Search the material below for the word "Toggle". Copy every line where it is found.

*** AVAILABLE DATA Section Begins ***

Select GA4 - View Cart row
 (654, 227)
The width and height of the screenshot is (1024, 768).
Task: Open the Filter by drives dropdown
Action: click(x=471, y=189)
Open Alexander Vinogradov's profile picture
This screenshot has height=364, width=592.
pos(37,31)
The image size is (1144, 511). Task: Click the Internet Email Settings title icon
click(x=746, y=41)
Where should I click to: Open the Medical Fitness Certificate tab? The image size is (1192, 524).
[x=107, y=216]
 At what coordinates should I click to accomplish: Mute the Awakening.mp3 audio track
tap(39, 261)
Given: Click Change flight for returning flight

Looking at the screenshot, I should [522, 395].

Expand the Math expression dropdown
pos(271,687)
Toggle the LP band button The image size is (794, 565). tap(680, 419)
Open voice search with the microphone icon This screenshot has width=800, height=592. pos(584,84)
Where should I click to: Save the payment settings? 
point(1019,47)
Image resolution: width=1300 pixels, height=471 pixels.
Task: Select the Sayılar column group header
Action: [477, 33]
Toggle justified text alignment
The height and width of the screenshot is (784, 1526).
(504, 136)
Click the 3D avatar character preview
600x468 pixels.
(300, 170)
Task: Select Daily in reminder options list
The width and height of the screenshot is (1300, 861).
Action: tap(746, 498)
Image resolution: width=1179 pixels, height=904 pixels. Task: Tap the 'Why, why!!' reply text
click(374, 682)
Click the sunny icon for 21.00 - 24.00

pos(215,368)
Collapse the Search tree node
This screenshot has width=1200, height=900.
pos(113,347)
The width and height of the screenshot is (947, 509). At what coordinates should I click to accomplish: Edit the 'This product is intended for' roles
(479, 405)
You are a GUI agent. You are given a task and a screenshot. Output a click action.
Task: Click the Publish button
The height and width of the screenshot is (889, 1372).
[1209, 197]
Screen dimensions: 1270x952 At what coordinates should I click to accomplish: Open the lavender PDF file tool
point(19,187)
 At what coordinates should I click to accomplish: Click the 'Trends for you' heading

*** AVAILABLE DATA Section Ends ***

■ RESPONSE BOX:
Toggle the LP band button The image size is (794, 565). tap(680, 419)
Toggle justified text alignment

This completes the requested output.